§ VOTRE TRAVAIL:
(1) Recopiez mot pour mot le passage du texte sur les déplacements sans GPS qui commence par les mots contenant "Attenzione, attenzione, aujourd'hui, on" et se termine par "petit non non.".
(2) D'après le texte sur les déplacements sans GPS, grâce à quel système les lecteurs pensent-ils que toute navigation se fait forcément ?
(3) Poursuivez le texte sur les déplacements sans GPS à la suite de sa dernière phrase.

§ LE TEXTE:
# # # # #

"Verse l'averse d'automne -
Le chemin
Encore et toujours"
Taneda Santôka (1882-1940)
Attenzione, attenzione, aujourd'hui, on se prépare à un Petit Geste qui décoiffe, une idée tellement incroyable que personne n'aurait raisonnablement pu l'émettre à part une souris verte totalement passée à côté de son éqoque (les souris grises ou violettes sont déjà, paraît-il, outrageusement équipées de petits appareils numériques), à savoir la Direction Non Assistée, la Navigation Sans Assistance, le Déplacement Hors Ligne, la Marche Déconnectée, bref toutes formes de transport excessivement exotiques qui se réaliseront sans l'aide du moindre appareil numérique, même pas le plus petit non non.
Je vois poindre ici la circonspection naturelle de nos chers lecteurs, qui savent bien que ceci est impossible et que toute navigation à pied, à cheval ou en vélo, voire en bateau, en train, ou en voiture à pédale, se fait nécessairement grâce à un formidable système mondialement mondial appelé GPS. Eh bien, nous nous promettons ci-devant et avec panache de vous livrer des astuces incroyables qui vont vous permettre de vous déplacer autrement et sans l'aide de vos petits compagnons numériques quotidiens. Si si ! Mais avant ces formidables conseils qui vont certainement changer la face du monde, n'en doutons pas, expliquons un peu la motivation du pourquoi on pourrait vouloir se passer de notre copain GPS. C'est parti !

# # # # #

§ DONNÉES FOURNIES:

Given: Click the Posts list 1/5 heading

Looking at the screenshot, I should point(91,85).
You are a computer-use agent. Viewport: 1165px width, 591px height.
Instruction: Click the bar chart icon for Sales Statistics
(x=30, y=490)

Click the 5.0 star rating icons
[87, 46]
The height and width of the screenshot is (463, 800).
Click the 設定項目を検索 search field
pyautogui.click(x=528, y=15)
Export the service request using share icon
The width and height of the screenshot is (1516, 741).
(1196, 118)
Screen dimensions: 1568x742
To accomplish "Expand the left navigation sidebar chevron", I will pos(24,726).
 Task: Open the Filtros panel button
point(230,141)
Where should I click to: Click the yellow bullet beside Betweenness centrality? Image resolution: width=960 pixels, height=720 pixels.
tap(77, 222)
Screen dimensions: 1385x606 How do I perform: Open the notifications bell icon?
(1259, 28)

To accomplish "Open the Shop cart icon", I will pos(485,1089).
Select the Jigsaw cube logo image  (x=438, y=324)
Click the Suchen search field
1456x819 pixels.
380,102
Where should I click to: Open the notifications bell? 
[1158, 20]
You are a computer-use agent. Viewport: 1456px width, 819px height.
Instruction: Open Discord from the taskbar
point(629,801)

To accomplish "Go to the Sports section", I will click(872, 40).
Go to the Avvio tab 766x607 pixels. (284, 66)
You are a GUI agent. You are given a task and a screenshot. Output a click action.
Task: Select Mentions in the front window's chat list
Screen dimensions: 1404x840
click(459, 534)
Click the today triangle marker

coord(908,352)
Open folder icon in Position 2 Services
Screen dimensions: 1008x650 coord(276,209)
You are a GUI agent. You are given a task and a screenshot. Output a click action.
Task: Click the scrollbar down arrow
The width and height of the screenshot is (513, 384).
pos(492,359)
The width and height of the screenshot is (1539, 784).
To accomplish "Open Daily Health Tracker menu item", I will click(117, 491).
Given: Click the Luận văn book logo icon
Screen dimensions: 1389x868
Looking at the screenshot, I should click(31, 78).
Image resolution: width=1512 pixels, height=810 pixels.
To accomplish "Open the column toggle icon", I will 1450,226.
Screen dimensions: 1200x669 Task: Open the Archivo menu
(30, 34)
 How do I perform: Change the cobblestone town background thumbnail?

# # # # #

§ LES RÉPONSES:
(1)
Attenzione, attenzione, aujourd'hui, on se prépare à un Petit Geste qui décoiffe, une idée tellement incroyable que personne n'aurait raisonnablement pu l'émettre à part une souris verte totalement passée à côté de son éqoque (les souris grises ou violettes sont déjà, paraît-il, outrageusement équipées de petits appareils numériques), à savoir la Direction Non Assistée, la Navigation Sans Assistance, le Déplacement Hors Ligne, la Marche Déconnectée, bref toutes formes de transport excessivement exotiques qui se réaliseront sans l'aide du moindre appareil numérique, même pas le plus petit non non.

(2) Le GPS.

(3)
Le problème
C'est étonnant, mais nous n'avons jusqu'ici jamais eu l'occasion de parler vraiment de ce petit système GPS qui nous aide tant. Pourtant, il est difficile à éviter, le bougre, étant donné qu'on le capte absolument partout. Car oui, le GPS, avant d'être un système de localisation, est avant tout un réseau : il s'agit d'un ensemble d'émetteurs qui, sur une plage de fréquence et selon un protocole spécifiques, vous envoie très gentiment votre position où que vous soyez sur terre. Mais comme il ne s'agit ni d'un de vos amis qui vous suit partout, ni d'un medium particulièrement performant, il faut bien qu'il y ait un petit trucage à cette prouesse digne des plus grands magiciens de ce siècle, et celui-ci n'est pas particulièrement subtil : le système GPS est en réalité composé d'un ensemble de satellites disposés en orbite un peu partout au-dessus de la planète. Grâce à une méthode géométrique bien connue de triangulation, si vous pouvez connaître votre distance à 3 points fixes, donc à 3 satellites, vous pouvez en déduire votre position absolue partout dans l'espace. Formidable !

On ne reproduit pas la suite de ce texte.